Saya sendiri berpendapat, tentu saja sekalilagi ini (maaf jika ada yg tidak berkenan) karena benar2 hanya selaku masyarakat biasa dan samasekali terlepas dari kompetensi soal Telematika, Multimedia, AI atau OCB selama ini, bilamana Opsi "the best from the worst" adalah dilakukan Pemilihan Umum Ulang secara total semuanya, alias diikuti kembali oleh ke-3 Paslon yg sama, namun dengan Pengawasan yg sangat ketat semuanya, misalnya termasuk Larangan KPK utk pembagian BanSos yg baru sebelumnya dan Pemantauan yg sangat ketat terhadap kinerja KPU, Bawaslu dan terutama SIREKAP-nya utk menghindari Settingan atau Penyisipan Algoritma dan JSON-Script seperti sebelumnya, bahkan Cloud-Server diawasi tidak perlu sampai di Alibaba dgn Software diAuidit IT Forensik dan Sertifikasi sebelumnya.

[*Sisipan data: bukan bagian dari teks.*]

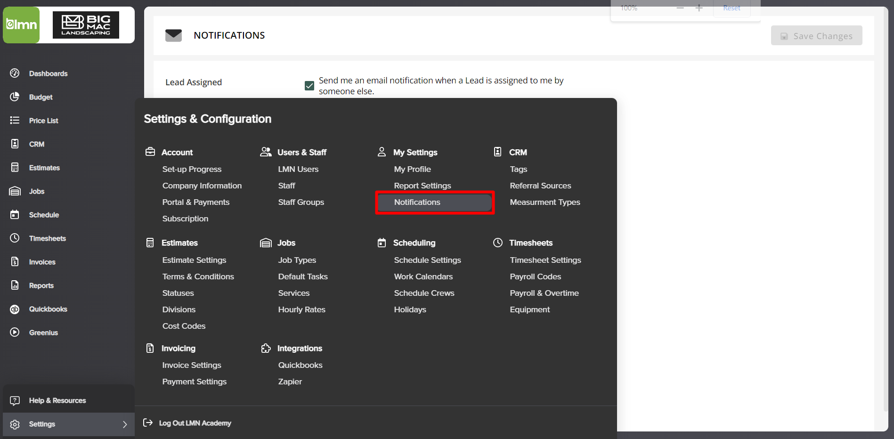Open Schedule Crews under Scheduling

[x=424, y=293]
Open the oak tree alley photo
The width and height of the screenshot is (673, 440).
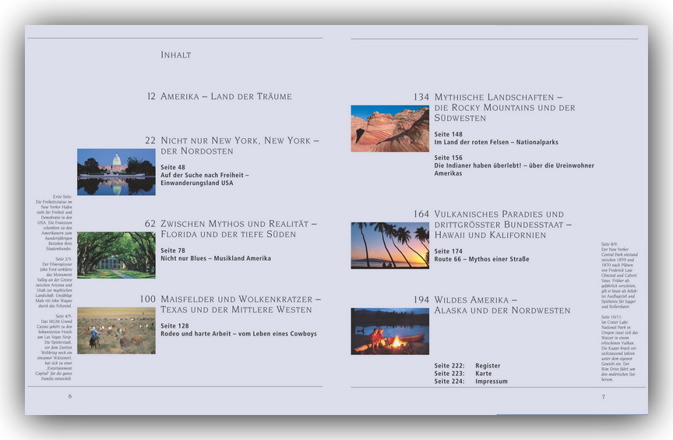(x=116, y=255)

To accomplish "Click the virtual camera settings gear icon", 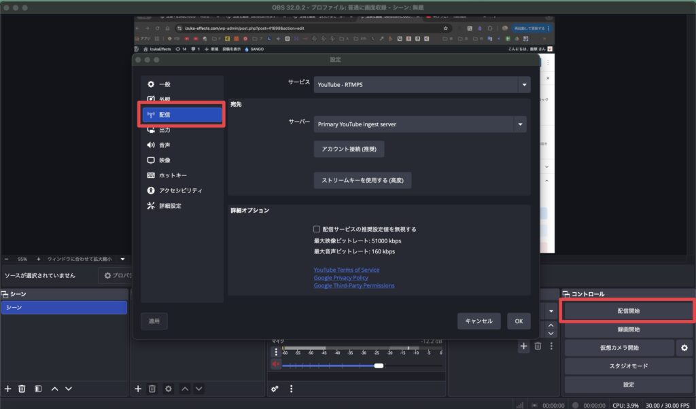I will click(x=684, y=348).
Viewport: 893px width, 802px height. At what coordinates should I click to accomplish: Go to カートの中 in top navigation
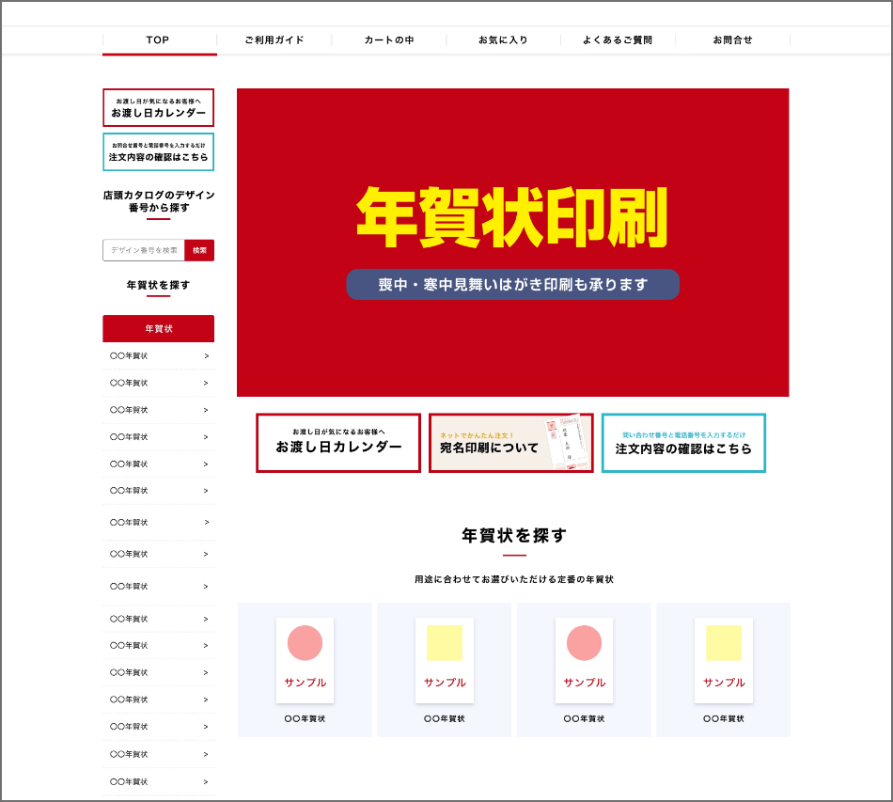[x=389, y=40]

Dengan Pemilu diulang lagi secara total begini memang pasti tidak memuaskan semua pihak, namun solusi ini yg tampaknya belum terpikir diberbagai Opsi penyelesaian yg ada.
Dengan demikian diharapkan dgn pertarungan bak "total football" tsb sudah tidak bisa dilakukan modus2 sebagaimana sebelumnya, karena kini masyarakat sudah tahu dan faham cara2 (kotor) sebelumnya sebagaimana yg sudah tayang baik di film "Dirty Vote" maupun "Dirty Election" yg mengungkap modus2 curang hingga kejahatan Pemilu 2024 kemarin.
Semua mata dan telinga mengawasi bahkan kalau perlu Undang pemantau Internasional yg selama ini sudah mencermati bagaimana karut marutnya Pemilu di Indonesia sebagaimana tulisan terakhir di New York Times, The Guardian, The Economist dan media2 mainstream LuarNegeri lainnya. Namun apakah ini bisa jadi Solusi terbaik? Wallahuallam bissawab ...
KRMT Roy Suryo - Meski sehari2nya selaku Pemerhati Telematika, Multimedia, AI & OCB Independen yg memperoleh Gelar Dr (ASLI), namun khusus saat menulis ini selaku Masyarakat biasa.